It takes more to prepare for a major blackout than keeping some candles and bottles of fresh water in the basement. If you live in a blackout-prone area, there are many more things you can do to prepare for a major electrical interruption.
Learn what you can do to keep yourself and your family safe while you wait for the power to come back on. It’s all in the following guide.
Coordinate a Backup Power Source
Just because the electricity has shut off doesn’t mean you have to live without power. New technological advancements have made investing in whole-home backup power systems easier and more affordable than ever.
Whole-home power systems used to take up tons of space and cause a commotion when switched on. But now, these compact systems combine renewable energy generation capability with maximum storage capacities. You’ll be covered with enough power to run major appliances and charge all your devices any time the lights flick off.
Stock up on Non-Perishable Food and Water
Research conducted by the University of Georgia showed that keeping a three-day supply of non-perishable foods in the home should be considered the bare minimum for any disaster preparedness plan.
Most people know to keep large jugs of water in the home in case the drinking water ever becomes compromised. But it’s easy to forget about food. Stocking up on canned and jarred non-perishables covers one of your most basic needs in an emergency situation, so it should be prioritized in a preparedness plan.

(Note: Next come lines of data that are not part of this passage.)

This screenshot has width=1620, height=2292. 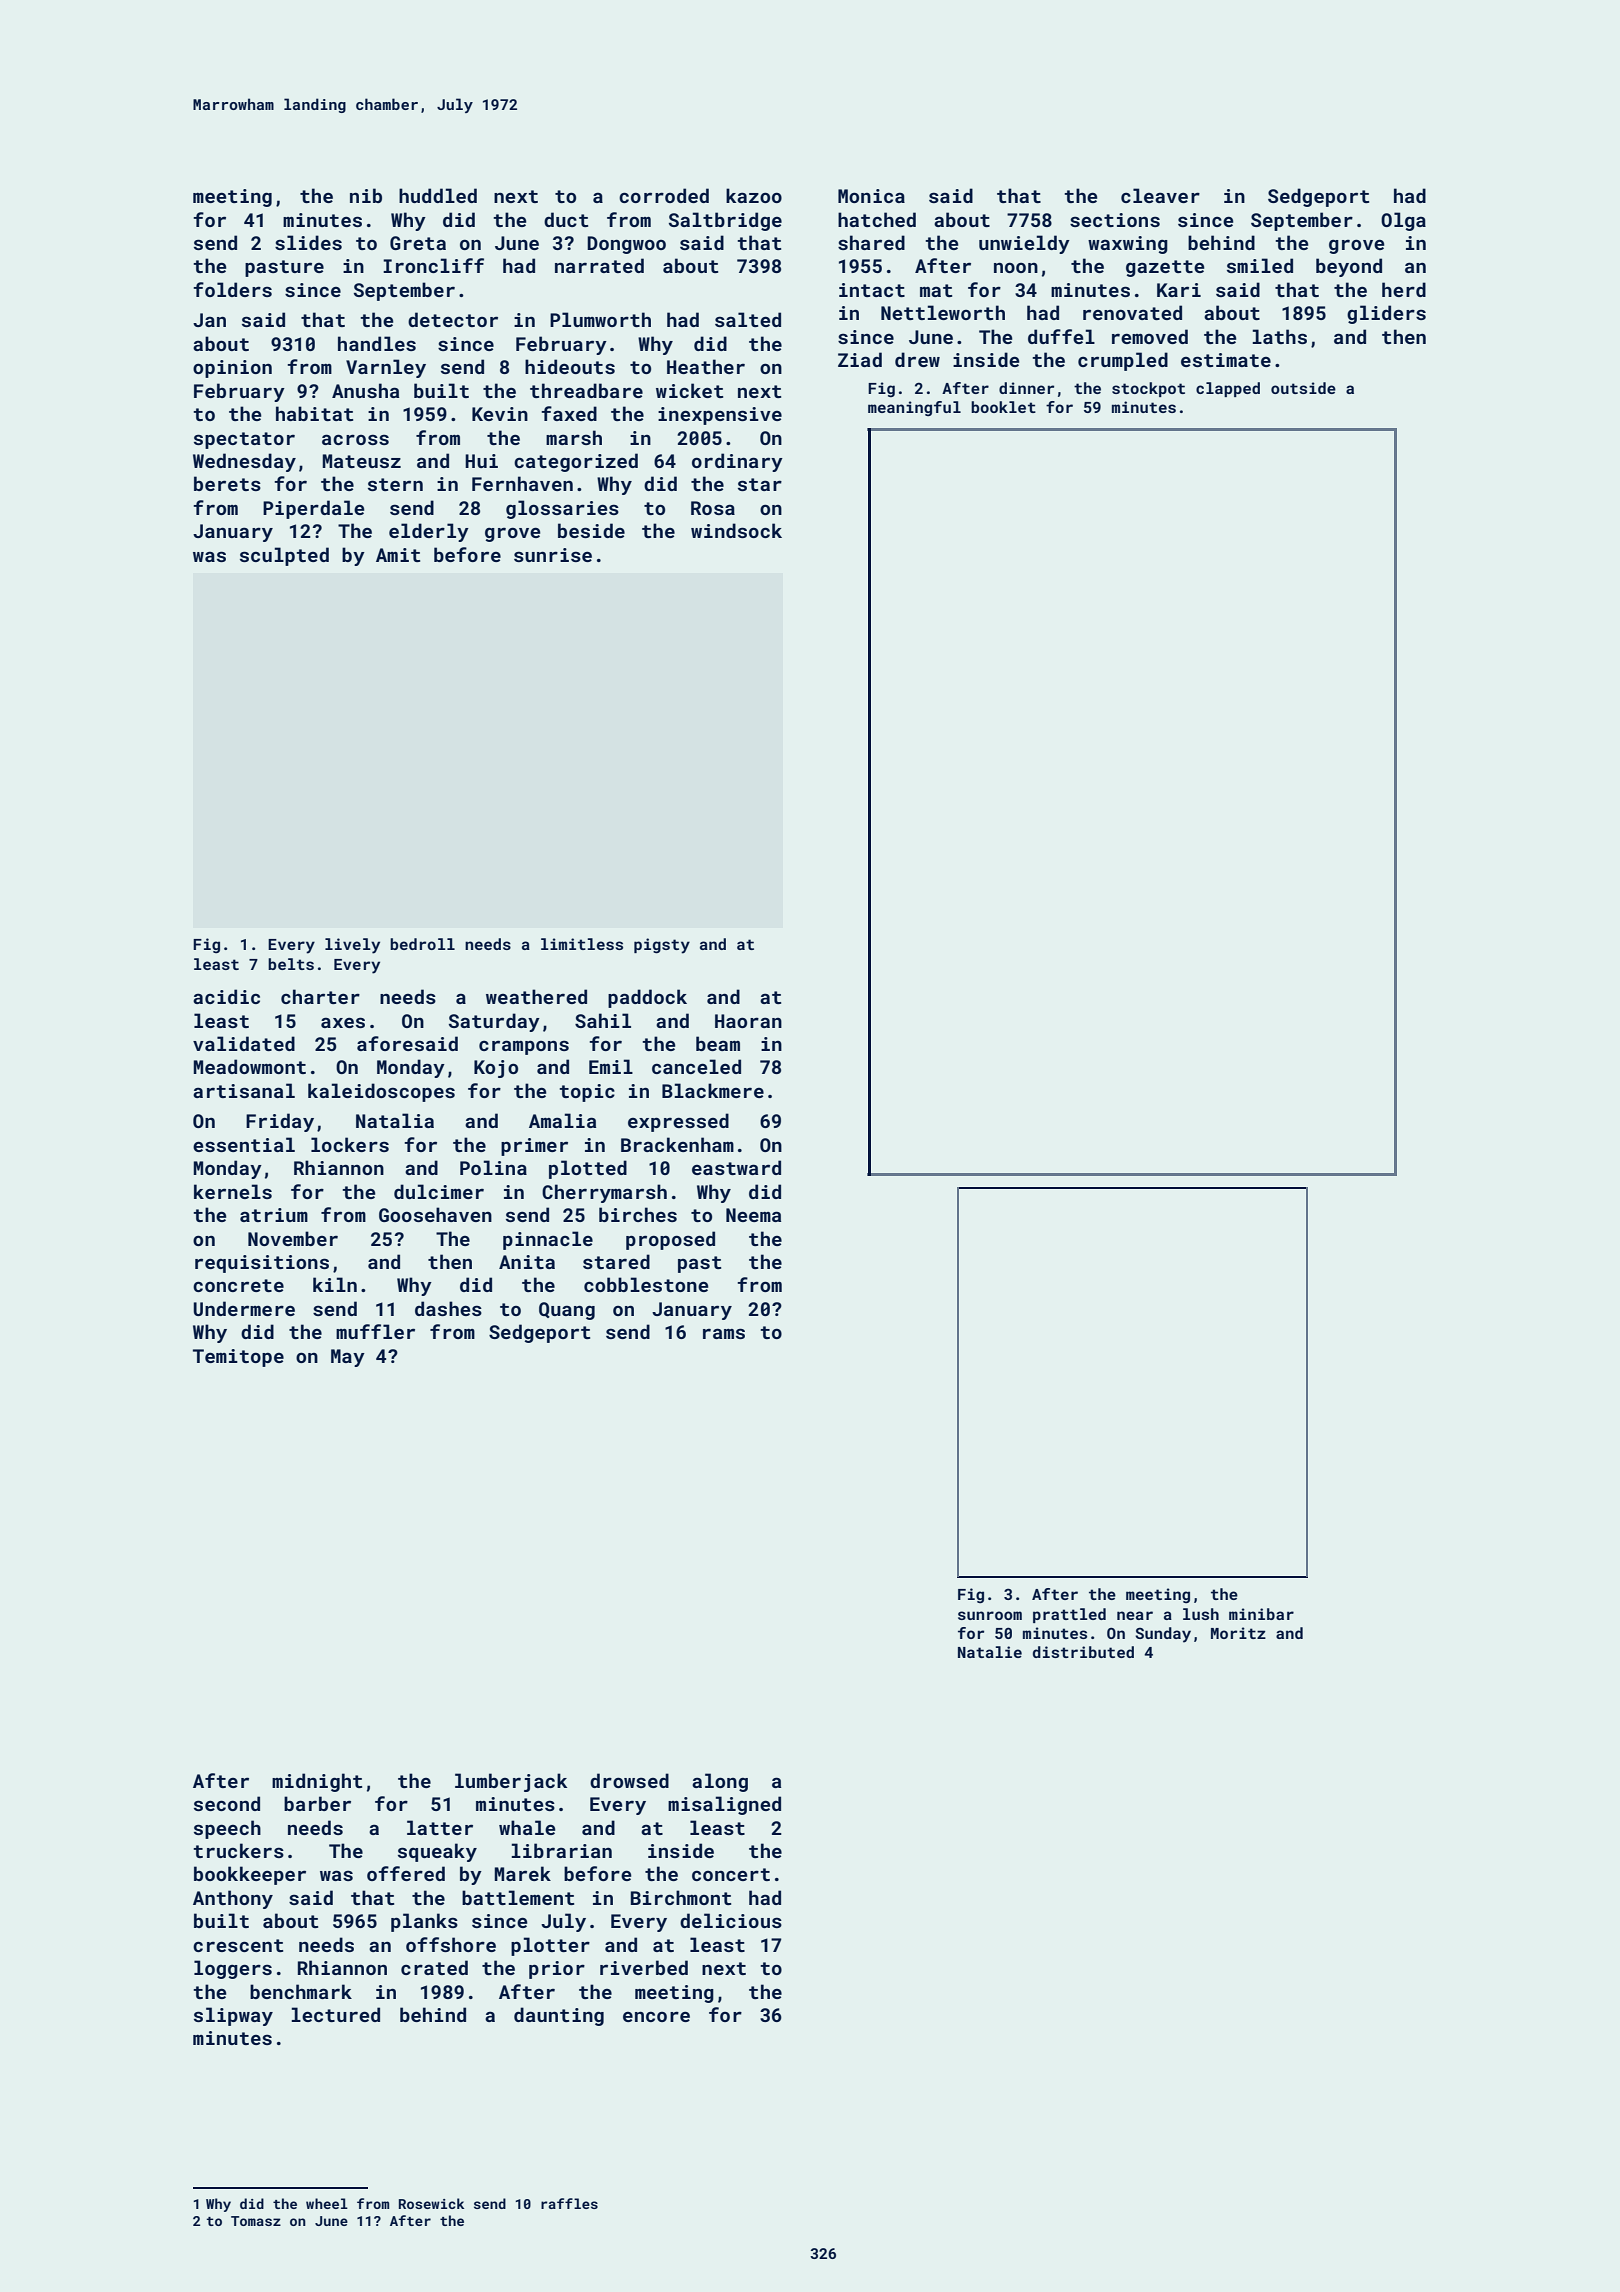 What do you see at coordinates (227, 1803) in the screenshot?
I see `second` at bounding box center [227, 1803].
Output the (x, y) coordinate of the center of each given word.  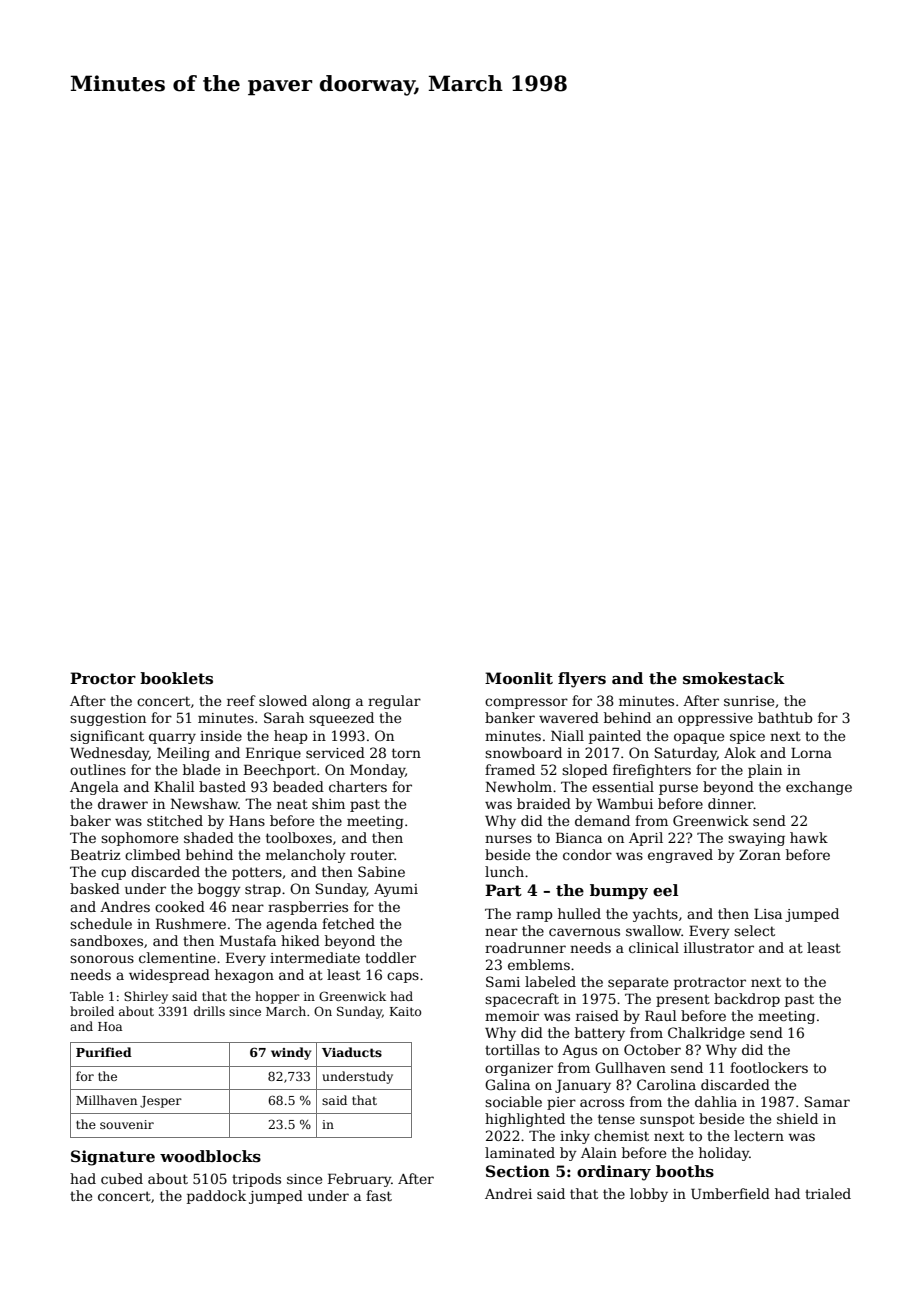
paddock (216, 1197)
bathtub (785, 717)
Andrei (508, 1193)
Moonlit (519, 678)
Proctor (103, 678)
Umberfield (730, 1193)
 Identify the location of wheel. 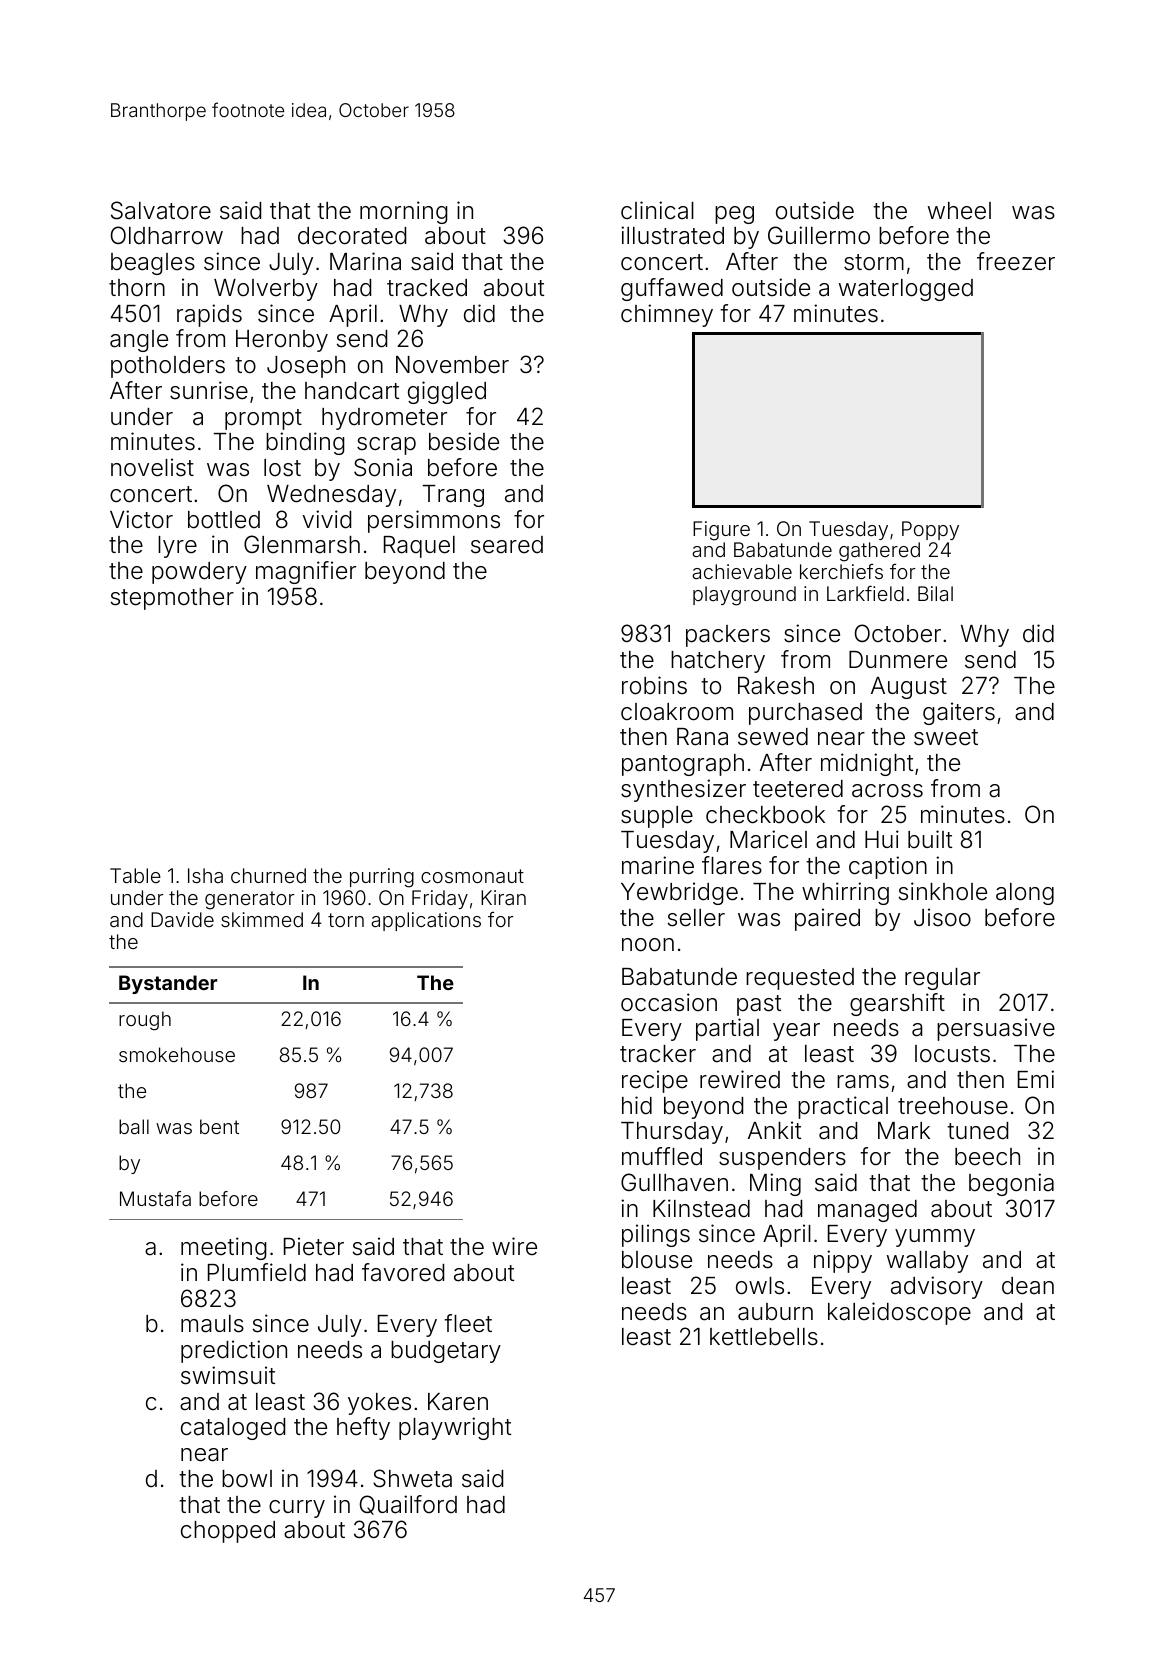
(959, 211).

Write Out a List of Emergency Contacts
When an emergency like a long-duration blackout happens, you want to be able to tell your family and loved ones that you’re safe – and check in to see if they are safe. Don’t let your phone be the only place you keep contact information.
Write out a physical list of emergency contacts in the case of a blackout or other emergency. That way, if your phone dies, you can still access those numbers and call from another line.
Keep a Fully Charged Portable Battery on Hand
It’s a smart idea to also keep one or more fully charged portable batteries on hand. Your whole-home backup power system will go a long way in keeping your vital appliances running. It will help extend its capacity if you reduce the demand and charge your personal communication devices in another way.
Don’t Try to Mess With the Circuit Breaker
The National Library of Medicine identifies poorly installed circuit breakers as a major cause of electrical injury within the home. Understand before a blackout happens that you should not try to mess with the circuit breaker. Even if the power is out, you still run the risk of being shocked.
You can also cross wires and cause electrical problems by messing with a circuit breaker during a blackout, and you won’t be able to see the damage done until the lights come back on.
Follow these rules and you’ll be able to ride out even a long-duration blackout in style.